The average person spends over half of his or her waking hours doing sedentary activities, from working at a computer to watching television to even commuting, according to a January 2015 article inAnnals of Internal Medicine. These long periods of sedentary behavior lead to serious health risks: weakened bones, muscle degeneration, and heart disease have been linked to excessive inactivity. To help you keep your body strong, John Turchetta, MD, a physiatrist at NEBH, offers some tips for working more activity into your daily routine.
Your hips, glutes, and back are some of the most affected areas of your body when you sit for too long, so here are stretches you can do at work or at home to target and strengthen these parts of your body.
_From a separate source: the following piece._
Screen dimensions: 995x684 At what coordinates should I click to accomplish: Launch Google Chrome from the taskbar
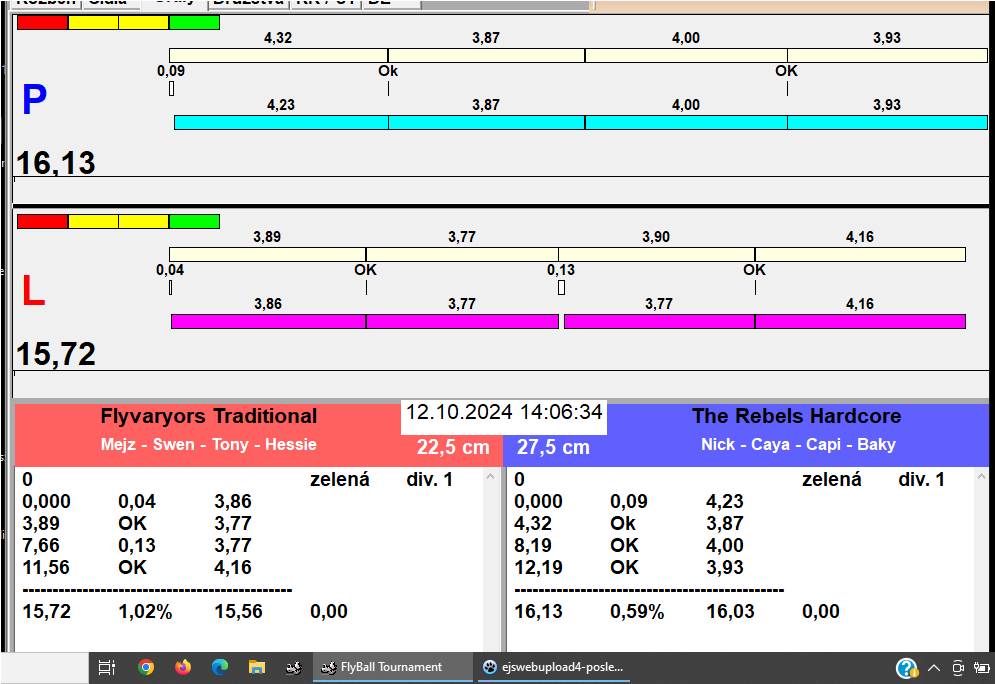point(146,667)
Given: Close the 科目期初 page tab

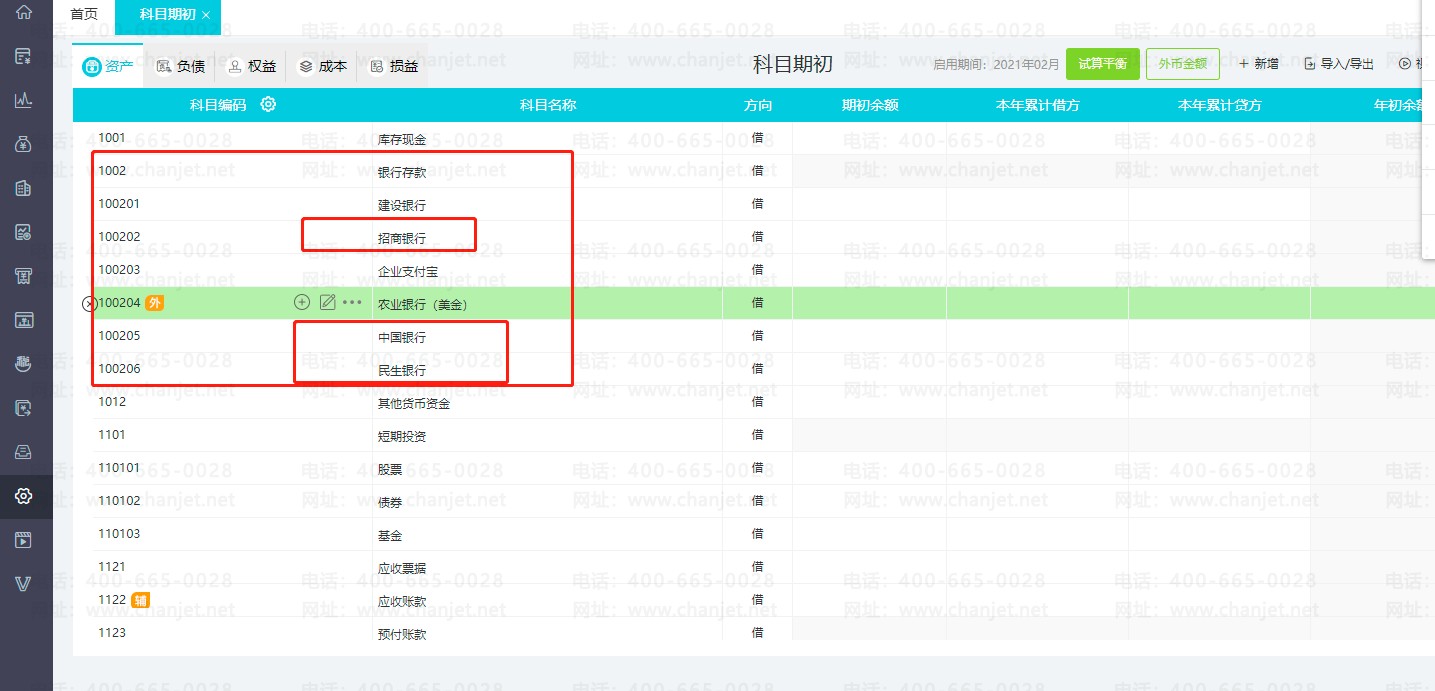Looking at the screenshot, I should click(206, 15).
Hips: If you’re chronically sitting, your hip flexors lose their strength. Hip flexors help keep you balanced and mobile—in fact, decreased hip mobility in the elderly is a leading cause of falls.
Glutes: Sitting for too long weakens your gluteal muscles, which are important muscles for balance and for powering your movements.
Back: Constantly sitting places strain on your lower back, which can cause damage to your spinal disks.
You should try to move around for 1-3 minutes once every half hour that you’re doing a long-term sitting activity like working at the computer or watching television. In addition to these stretches, you can also increase the amount of active time during your day by getting up finding reasons to walk around (fill up your water bottle, for example!), taking the stairs instead of the elevator, or giving someone else a seat on the public transportation you use. Being active throughout the day will create long-lasting benefits that will help you leader a longer, healthier life.